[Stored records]
Start of Block
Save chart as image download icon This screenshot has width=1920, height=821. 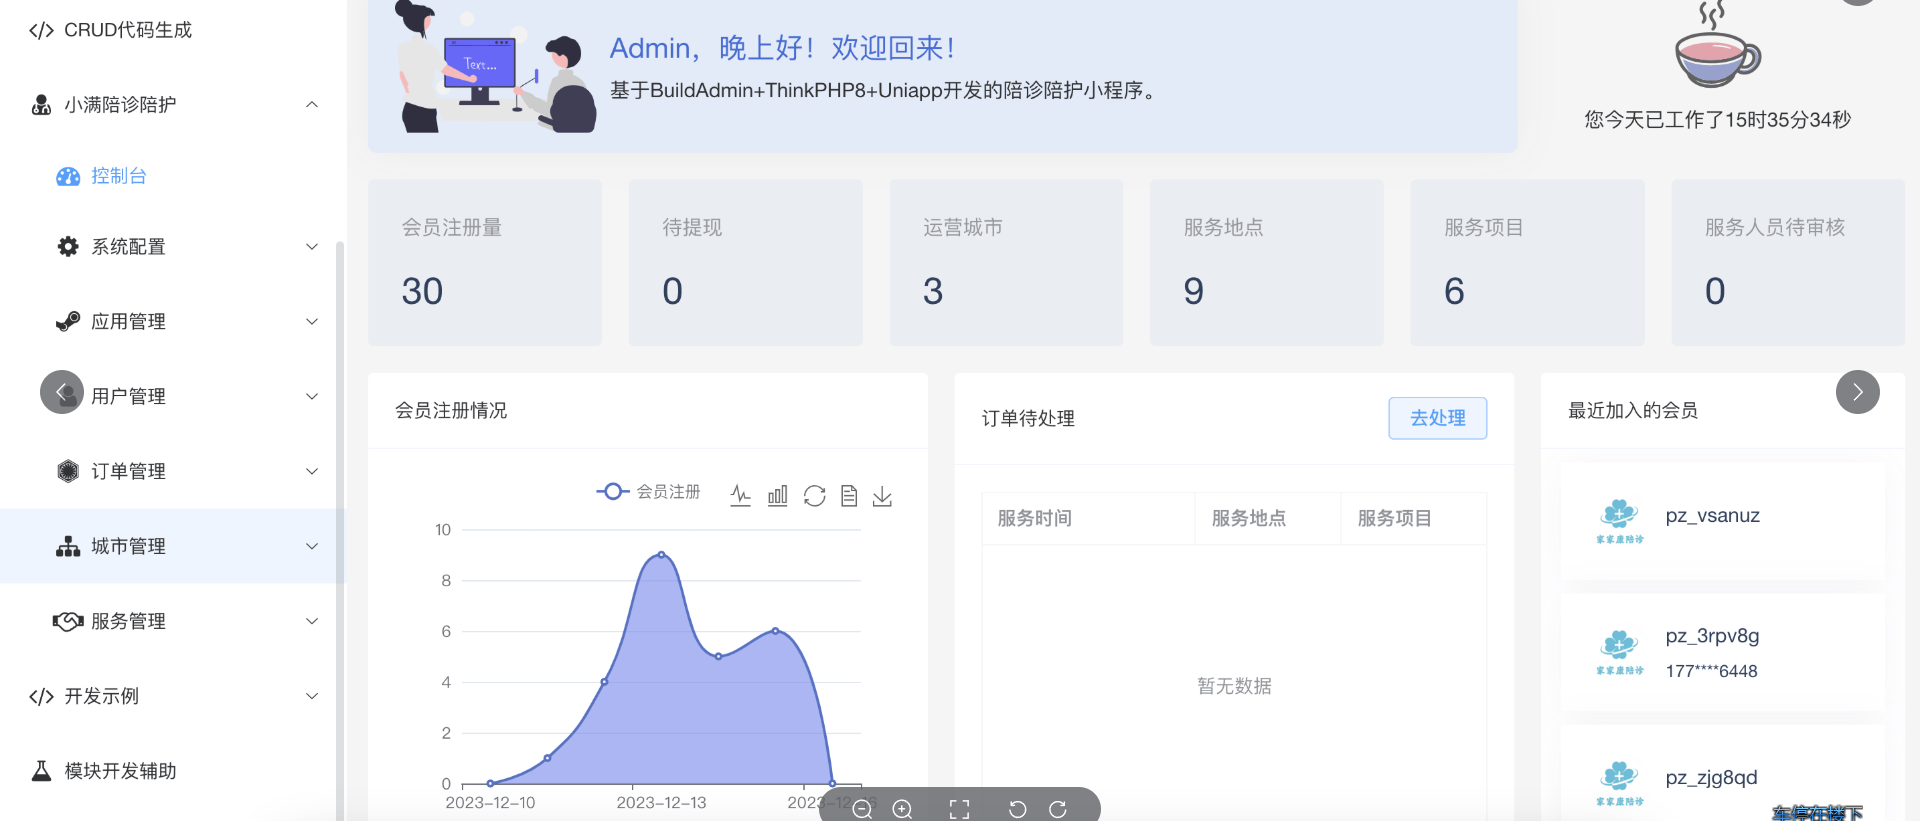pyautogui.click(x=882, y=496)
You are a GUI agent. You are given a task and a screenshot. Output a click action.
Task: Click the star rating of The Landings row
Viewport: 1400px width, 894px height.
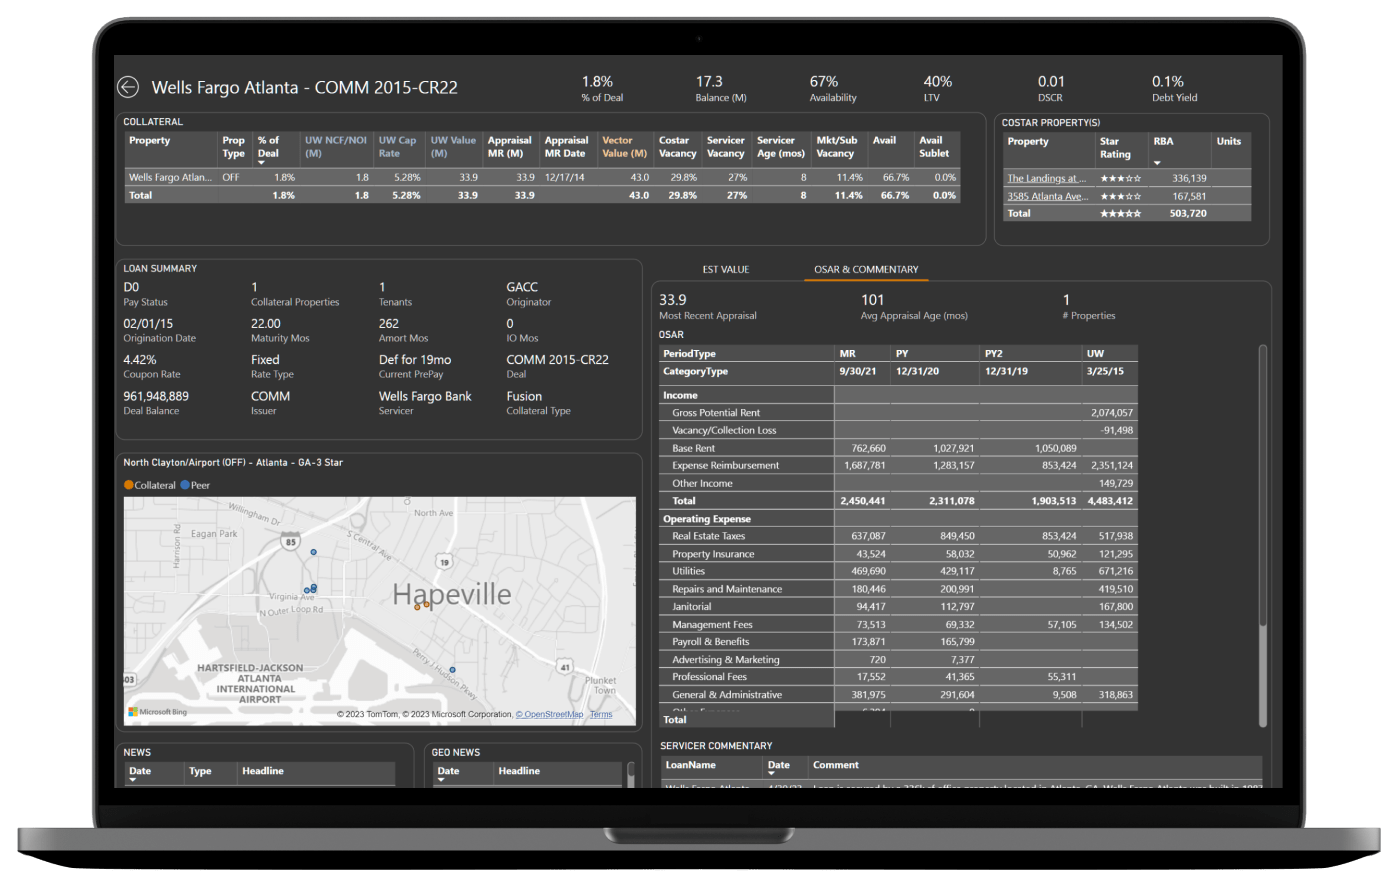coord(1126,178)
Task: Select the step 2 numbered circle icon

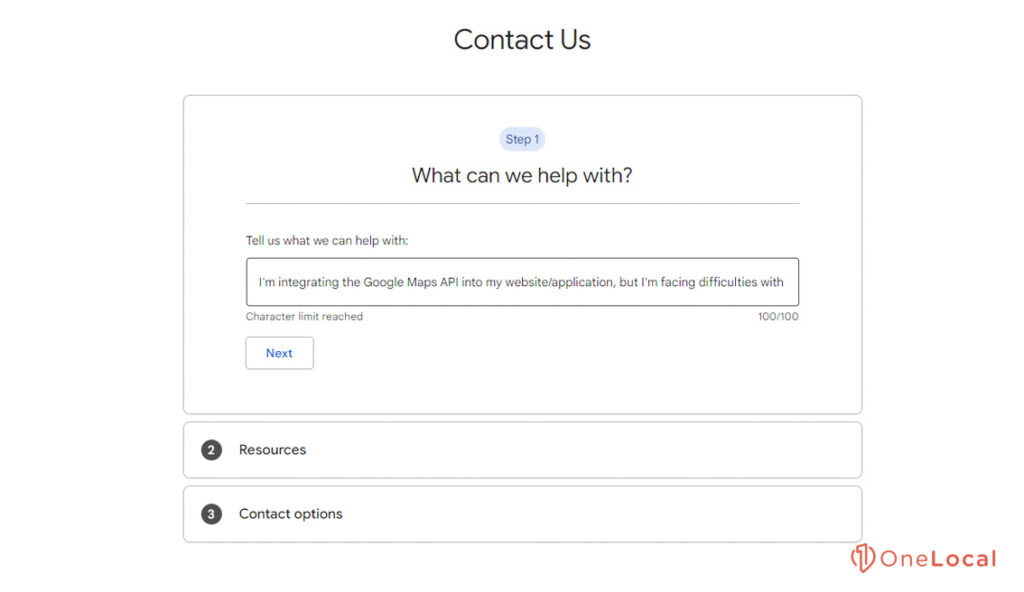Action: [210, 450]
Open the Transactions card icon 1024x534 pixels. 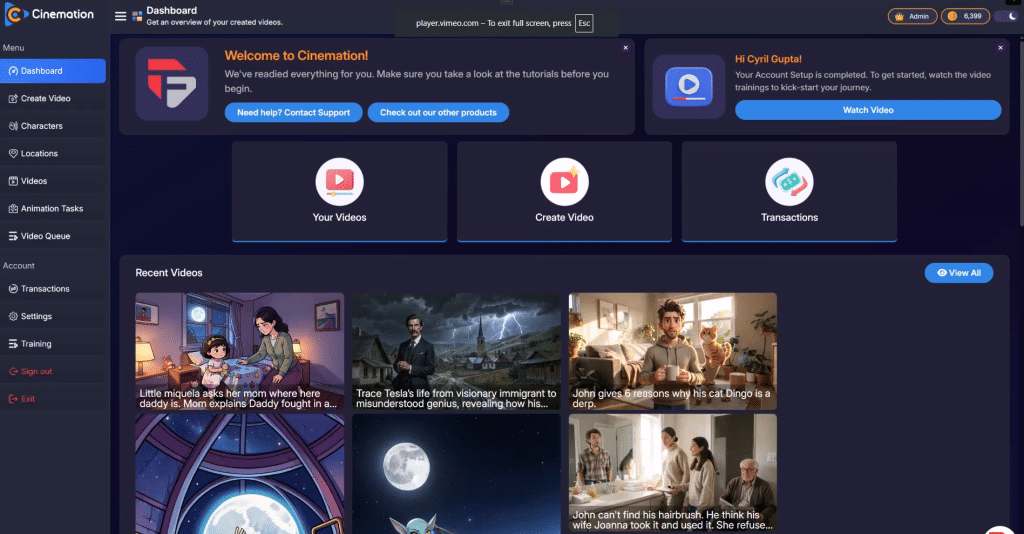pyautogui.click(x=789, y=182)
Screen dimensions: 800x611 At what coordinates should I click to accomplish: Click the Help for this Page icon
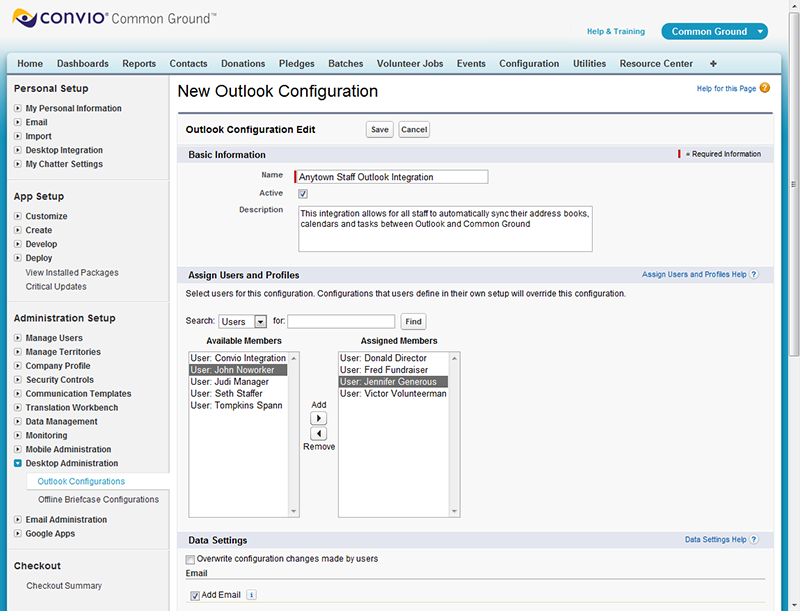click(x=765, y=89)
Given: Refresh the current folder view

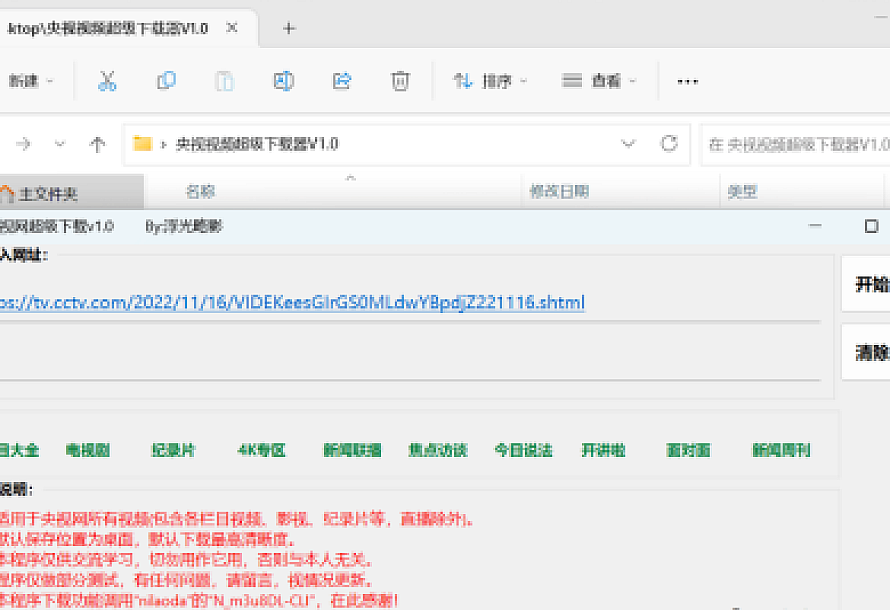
End of Block
Assignment: With the pictures omitted, print precisely the lines from the one with "Screen dimensions: 800x611" to the final line of the records, both included.

Task result:
Screen dimensions: 800x611 At what coordinates should I click to accomplish: Click the Help for this Page icon
click(x=765, y=89)
Given: Refresh the current folder view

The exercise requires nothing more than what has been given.